門を潜り抜け、進む前に門の前にいる猫耳と尻尾を生やしたミスラのガードに《シグネット》を更新をしていた。

冒険者の証である《シグネット》は特殊な魔法加工で作られており、その中にある情報を読み取って、冒険者が今まで獲得した"戦績"を読み取る事ができる。

しかしそれを可能とする魔法は長続きはしないのでこうやって定期的に更新する必要があるのだ。

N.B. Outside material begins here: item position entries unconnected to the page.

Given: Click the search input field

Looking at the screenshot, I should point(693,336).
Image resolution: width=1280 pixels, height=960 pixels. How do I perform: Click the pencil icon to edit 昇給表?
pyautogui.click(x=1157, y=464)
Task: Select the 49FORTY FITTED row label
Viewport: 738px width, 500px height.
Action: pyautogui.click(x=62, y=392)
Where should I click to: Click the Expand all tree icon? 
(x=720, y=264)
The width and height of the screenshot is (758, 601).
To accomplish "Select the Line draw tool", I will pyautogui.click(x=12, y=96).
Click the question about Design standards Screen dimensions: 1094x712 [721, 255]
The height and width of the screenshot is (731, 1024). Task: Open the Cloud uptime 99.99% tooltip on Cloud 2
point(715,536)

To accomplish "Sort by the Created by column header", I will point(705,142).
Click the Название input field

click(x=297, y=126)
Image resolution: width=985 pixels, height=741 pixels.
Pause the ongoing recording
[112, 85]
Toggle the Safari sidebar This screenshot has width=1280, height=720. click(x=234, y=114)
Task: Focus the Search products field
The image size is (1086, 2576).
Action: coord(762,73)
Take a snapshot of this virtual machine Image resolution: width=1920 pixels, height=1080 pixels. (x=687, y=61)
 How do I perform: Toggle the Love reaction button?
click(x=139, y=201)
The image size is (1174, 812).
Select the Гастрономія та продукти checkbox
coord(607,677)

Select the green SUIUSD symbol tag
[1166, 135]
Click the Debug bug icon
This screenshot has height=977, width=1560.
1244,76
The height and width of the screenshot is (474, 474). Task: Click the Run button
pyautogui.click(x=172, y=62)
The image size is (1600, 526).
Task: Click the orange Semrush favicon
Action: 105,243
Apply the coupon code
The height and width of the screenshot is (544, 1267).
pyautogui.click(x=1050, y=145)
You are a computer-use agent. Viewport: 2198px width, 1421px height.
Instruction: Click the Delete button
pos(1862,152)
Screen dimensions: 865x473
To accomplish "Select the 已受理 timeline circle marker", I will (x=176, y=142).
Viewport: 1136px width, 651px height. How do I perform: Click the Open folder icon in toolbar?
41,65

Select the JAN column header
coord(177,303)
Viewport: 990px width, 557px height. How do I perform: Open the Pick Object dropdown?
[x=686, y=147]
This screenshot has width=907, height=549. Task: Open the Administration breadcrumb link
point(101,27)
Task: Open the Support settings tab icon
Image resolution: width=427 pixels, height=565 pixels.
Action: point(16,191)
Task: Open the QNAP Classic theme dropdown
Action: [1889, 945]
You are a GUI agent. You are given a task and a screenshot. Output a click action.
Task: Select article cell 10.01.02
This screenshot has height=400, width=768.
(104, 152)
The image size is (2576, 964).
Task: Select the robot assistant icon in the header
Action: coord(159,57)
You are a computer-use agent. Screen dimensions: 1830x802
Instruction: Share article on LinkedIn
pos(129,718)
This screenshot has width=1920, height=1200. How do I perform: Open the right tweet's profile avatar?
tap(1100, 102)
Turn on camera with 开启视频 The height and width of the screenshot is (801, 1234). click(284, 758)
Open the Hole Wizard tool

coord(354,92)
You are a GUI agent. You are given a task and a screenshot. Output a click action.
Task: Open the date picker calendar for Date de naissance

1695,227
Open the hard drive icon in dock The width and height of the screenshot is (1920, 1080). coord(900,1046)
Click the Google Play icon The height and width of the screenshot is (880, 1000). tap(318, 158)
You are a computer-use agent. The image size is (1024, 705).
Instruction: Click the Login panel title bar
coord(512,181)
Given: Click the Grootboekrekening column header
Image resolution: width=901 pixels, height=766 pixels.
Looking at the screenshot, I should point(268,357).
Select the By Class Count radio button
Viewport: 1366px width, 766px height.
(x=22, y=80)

また、更新をしないからといって別に不都合があるわけではない。

"戦績"を獲得できない、それに応じたコンクェスト政策領土争いに参加できない、倒した敵に応じて支給されるクリスタルが貰えないぐらいで身分証明書代わりにはなる。

 

「ありがとう、ルゥ」

 

首にかけられた橙色のネックレス《シグネット》の更新が終わり、礼を言う霊夢。

 

「ガードの仕事だからね。礼には及ばないよ」

 

肩まで伸びた山吹色の髪を纏めたミスラのガードルッ・ヅゥは苦笑をする。

ガードとは冒険者を支援する国家の一部隊であり、今のように《シグネット》の更新の他、"戦績"に応じた支給を渡したり、国からの依頼であるミッションを伝える事を主な仕事となっている。

 

「シャクラミだっけ?もうあんな所まで行けるようになったんだね…」

 

「あくまで探索と採掘目当てだけどな」

 

ルゥは正直、驚いていた。

目の前の少女達は冒険者となって、一週間も経っていないはずだ。

それなのに、迷宮探索ダンジョンに行ける程の実力を身に付けたのだから驚嘆してしまう。

 

「じゃあ、頑張ってね」

 

「はい、行ってきます」

 

律儀にお辞儀をする妖夢に「こうして見るとただの女の子にしか見えないな」と思い、先に行く霊夢たちを見送り、ルゥはガードの仕事に戻って行った。

 

 

 

 

 

それは過酷な環境であった。

赤茶けた色をした起伏のある大地が、日差しが強く照りつけている。

雨が滅多に降らない乾燥した気候のためか植物の種類は少なく、風が吹けば砂塵が舞い上がり、空の色まで青から赤茶けて見えた。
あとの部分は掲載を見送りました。